[Data entries]
-------------------------

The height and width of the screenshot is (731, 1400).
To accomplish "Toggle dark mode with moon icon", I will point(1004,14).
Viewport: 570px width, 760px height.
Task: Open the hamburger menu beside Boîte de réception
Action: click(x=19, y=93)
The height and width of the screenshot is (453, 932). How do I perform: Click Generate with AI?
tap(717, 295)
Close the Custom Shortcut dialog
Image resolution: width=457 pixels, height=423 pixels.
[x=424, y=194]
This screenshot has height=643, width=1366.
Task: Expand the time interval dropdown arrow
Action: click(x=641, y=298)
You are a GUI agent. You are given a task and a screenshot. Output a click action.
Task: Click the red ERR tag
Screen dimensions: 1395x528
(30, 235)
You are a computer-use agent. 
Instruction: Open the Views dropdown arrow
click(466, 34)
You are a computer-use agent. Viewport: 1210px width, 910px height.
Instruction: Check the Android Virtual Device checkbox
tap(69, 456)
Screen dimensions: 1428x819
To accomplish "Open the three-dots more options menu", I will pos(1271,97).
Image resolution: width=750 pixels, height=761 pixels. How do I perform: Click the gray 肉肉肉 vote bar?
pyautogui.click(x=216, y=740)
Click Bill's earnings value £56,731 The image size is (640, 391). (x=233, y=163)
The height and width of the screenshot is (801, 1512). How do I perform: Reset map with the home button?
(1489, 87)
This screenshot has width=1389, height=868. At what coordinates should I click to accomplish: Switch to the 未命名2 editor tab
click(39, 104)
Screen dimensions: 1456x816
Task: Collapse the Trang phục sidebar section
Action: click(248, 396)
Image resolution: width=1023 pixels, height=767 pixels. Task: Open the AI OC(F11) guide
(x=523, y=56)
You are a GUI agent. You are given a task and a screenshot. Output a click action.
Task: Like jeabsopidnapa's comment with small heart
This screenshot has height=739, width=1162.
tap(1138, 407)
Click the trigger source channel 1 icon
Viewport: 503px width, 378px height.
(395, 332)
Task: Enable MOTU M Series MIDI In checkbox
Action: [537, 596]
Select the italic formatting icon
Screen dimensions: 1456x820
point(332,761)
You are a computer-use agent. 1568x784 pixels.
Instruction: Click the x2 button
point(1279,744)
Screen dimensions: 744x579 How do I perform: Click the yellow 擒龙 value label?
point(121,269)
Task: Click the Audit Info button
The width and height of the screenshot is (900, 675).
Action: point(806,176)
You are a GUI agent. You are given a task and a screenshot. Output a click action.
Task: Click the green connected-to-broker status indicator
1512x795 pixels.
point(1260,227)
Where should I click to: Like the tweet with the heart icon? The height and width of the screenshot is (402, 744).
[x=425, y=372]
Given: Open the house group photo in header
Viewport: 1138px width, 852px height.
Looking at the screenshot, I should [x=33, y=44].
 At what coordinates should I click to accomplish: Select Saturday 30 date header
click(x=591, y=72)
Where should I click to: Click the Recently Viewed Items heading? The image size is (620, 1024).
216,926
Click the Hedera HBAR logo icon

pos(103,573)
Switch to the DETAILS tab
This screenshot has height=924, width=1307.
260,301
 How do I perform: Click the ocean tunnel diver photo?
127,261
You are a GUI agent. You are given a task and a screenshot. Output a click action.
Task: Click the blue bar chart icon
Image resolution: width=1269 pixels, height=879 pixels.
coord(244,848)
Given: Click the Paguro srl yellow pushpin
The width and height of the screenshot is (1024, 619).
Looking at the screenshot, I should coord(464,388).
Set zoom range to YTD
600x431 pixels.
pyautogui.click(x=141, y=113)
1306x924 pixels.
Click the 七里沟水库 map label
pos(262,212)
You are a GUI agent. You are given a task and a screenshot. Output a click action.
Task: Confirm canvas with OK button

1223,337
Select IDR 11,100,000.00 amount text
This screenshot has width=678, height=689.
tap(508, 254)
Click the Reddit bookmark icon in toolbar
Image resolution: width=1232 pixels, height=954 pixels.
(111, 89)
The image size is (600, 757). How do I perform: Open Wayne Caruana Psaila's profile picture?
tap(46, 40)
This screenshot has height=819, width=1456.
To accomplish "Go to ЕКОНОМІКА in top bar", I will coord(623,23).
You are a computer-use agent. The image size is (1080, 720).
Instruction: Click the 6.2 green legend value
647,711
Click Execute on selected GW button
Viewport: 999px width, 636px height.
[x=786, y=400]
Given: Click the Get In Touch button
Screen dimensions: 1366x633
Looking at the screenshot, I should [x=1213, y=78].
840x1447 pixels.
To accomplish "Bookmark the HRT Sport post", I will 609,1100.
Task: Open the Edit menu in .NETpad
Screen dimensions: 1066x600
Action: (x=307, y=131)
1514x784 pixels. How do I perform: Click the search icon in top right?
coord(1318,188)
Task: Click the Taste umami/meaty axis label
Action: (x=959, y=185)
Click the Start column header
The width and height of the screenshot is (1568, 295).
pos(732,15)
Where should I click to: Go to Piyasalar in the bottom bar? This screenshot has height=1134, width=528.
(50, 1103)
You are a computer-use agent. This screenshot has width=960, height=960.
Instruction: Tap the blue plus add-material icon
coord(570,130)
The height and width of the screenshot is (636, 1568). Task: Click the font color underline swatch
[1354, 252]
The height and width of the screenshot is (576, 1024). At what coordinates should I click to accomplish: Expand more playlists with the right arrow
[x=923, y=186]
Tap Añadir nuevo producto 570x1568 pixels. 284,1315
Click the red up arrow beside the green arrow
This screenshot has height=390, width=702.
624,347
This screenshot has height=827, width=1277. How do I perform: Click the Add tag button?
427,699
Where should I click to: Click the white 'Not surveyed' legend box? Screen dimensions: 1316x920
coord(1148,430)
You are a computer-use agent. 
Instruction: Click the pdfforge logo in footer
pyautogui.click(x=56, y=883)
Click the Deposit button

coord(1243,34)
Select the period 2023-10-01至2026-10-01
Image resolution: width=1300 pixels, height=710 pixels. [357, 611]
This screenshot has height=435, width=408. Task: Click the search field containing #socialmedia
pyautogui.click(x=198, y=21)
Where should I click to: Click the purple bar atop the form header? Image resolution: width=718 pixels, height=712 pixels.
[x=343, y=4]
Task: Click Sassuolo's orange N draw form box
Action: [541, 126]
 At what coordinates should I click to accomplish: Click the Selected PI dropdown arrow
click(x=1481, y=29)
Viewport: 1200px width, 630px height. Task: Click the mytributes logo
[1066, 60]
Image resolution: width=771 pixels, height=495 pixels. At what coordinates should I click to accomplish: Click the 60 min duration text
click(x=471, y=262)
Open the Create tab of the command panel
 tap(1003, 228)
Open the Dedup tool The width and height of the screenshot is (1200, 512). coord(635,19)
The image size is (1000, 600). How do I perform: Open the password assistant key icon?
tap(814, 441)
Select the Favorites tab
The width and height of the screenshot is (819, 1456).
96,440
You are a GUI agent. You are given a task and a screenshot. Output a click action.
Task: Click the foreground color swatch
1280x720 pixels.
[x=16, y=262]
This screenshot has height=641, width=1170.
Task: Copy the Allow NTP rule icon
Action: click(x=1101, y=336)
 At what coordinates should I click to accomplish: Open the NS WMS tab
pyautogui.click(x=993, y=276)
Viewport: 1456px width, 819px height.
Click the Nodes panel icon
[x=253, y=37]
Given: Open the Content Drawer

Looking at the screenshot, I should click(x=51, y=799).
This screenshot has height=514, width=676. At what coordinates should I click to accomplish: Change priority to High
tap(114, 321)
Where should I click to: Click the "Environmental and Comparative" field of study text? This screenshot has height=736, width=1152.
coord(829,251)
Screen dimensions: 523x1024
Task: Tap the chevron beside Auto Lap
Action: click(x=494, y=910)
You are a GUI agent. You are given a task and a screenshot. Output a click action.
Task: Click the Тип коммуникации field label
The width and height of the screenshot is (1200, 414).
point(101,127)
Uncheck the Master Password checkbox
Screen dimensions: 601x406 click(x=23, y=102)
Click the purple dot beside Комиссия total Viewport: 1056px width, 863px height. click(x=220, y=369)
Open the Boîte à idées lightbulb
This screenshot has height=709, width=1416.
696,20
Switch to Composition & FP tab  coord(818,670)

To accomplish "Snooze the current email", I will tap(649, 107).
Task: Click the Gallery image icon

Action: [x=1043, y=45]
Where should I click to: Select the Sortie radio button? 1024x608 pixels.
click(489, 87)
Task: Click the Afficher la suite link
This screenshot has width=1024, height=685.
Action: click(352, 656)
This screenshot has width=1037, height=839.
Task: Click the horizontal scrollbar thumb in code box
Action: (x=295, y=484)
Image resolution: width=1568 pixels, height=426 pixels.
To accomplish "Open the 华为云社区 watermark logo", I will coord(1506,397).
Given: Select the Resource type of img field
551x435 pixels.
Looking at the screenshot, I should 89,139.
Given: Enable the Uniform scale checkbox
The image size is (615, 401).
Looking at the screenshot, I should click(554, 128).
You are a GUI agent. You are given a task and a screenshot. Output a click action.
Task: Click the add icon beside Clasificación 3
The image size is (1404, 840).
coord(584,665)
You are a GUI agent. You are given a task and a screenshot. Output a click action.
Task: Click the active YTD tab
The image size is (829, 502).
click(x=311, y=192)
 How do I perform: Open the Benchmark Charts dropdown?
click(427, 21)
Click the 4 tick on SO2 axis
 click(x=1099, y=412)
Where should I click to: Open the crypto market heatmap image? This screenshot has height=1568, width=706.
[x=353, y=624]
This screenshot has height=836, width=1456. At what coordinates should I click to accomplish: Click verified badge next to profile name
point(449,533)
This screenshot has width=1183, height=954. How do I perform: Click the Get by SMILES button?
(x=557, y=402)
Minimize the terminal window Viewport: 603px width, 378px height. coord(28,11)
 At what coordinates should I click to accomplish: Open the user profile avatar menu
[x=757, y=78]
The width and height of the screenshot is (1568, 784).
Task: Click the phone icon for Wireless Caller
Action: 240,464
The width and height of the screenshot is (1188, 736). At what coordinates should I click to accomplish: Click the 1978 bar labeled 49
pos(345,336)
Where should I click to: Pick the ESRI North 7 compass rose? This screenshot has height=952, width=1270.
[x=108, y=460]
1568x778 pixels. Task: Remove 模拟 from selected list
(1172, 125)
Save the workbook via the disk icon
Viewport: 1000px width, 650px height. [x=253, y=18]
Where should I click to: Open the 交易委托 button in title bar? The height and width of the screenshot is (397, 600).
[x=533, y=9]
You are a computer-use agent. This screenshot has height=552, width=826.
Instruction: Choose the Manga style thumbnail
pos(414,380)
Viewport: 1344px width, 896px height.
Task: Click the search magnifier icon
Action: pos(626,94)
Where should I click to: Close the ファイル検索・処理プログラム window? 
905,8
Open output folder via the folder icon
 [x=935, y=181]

-------------------------

REQUIREMENT » Report how many lines in the items above contain the string "Switch", where case counts. Give only the number.

OUTPUT » 3